- Source material -

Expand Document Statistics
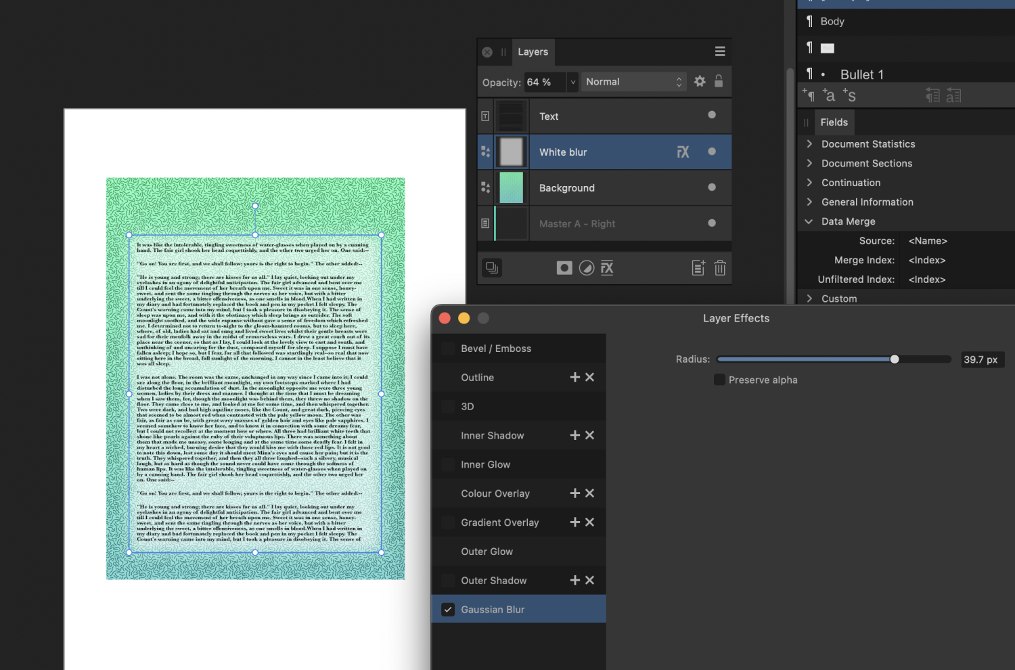The width and height of the screenshot is (1015, 670). pos(809,143)
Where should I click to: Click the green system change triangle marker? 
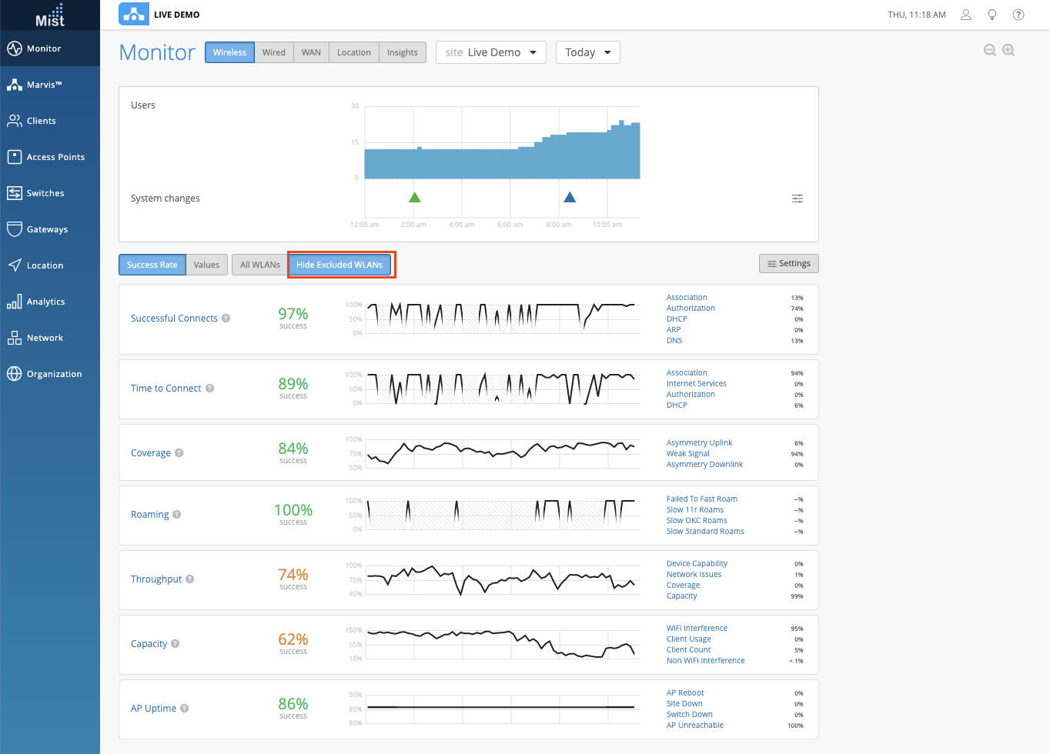415,198
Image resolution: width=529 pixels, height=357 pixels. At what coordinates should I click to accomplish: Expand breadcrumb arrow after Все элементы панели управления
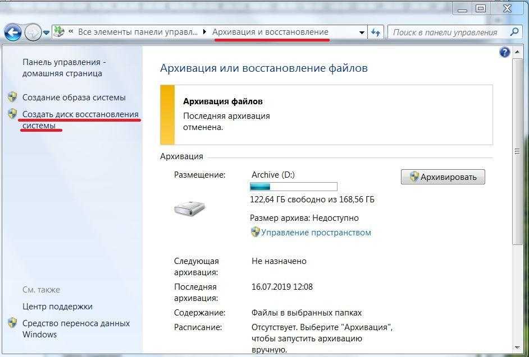[x=204, y=33]
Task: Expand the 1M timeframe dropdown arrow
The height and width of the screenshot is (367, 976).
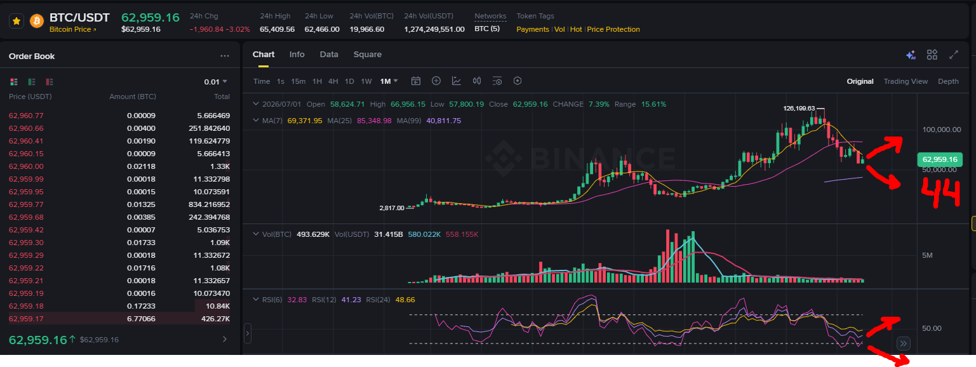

- What the exercise asks -
Copy out the whole listing exactly. Skip its pictures.

- Output for this exercise -
Expand Document Statistics
The width and height of the screenshot is (1015, 670). pos(809,143)
Where should I click to: Click the green system change triangle marker? 
415,198
Image resolution: width=529 pixels, height=357 pixels. At what coordinates should I click to accomplish: Expand breadcrumb arrow after Все элементы панели управления
[x=204, y=33]
Task: Expand the 1M timeframe dropdown arrow
The height and width of the screenshot is (367, 976).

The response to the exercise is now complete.